Sometimes, Haggard cautions, a song is just a song.
"You know, most people are like you and I," he says. "They understand it, they don't do the pigeon-hole thing. A lot of that song was humor, and people understand that. You can sing it with a straight face, or with a smile."
These days, Haggard and his band perform about 100 dates a year. Two weeks on, two weeks off. He doesn't use a formal set list but tries to strike a balance between pleasing his fans and keeping his vast repertoire fresh.
"I'm carrying one of the best bands I've ever had right now," he says. "You guys can see when I get there."
Haggard plays Wednesday in Mankato for the first time since the 1970s.
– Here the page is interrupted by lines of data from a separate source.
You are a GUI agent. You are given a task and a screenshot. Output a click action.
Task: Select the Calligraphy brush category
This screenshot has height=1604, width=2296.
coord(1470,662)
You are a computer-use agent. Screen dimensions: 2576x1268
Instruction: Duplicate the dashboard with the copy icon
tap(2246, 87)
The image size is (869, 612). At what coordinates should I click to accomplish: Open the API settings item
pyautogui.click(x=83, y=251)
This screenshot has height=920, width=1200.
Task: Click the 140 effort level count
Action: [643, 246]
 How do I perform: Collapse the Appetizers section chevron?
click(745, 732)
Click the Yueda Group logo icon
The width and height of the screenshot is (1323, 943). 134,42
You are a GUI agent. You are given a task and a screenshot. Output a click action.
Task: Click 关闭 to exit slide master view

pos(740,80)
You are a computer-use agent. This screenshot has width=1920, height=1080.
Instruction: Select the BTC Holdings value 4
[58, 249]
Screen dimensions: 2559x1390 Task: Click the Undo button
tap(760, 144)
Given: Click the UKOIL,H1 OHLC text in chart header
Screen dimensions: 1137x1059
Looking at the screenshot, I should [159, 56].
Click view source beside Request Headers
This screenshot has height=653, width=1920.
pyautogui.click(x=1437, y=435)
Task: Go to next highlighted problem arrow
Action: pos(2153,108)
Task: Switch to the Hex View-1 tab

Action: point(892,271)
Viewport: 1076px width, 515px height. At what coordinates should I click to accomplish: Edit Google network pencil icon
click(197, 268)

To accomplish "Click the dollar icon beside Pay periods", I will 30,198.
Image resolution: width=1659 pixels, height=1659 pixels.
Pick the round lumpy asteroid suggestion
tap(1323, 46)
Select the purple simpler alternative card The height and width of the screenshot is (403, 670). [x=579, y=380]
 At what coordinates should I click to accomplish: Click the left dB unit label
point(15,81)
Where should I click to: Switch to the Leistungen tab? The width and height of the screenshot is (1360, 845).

"We don't do the same kind of show outside as we would do indoors," he says of the Vetter Amphitheater show. "The environment kind of delivers what you should do."
If his 20-year old lead guitarist bears a resemblance to the singer, it's no coincidence.
"My son, Ben, is playing guitar with me because he's the best guitar player I could find," he says.
"He started playing on stage when he was 15. It's a thrill. He's learned more about music in 10 years than I have my whole life. It's amazing to see a kid stand up there with a bunch of old guys and play his butt off. "
The son introduced his father to a new medium — social media. Even Merle Haggard has Facebook and Twitter accounts.
"I burnt my lip and shot a hole in my guitar the other day," he wrote in a recent post. "Most eventful."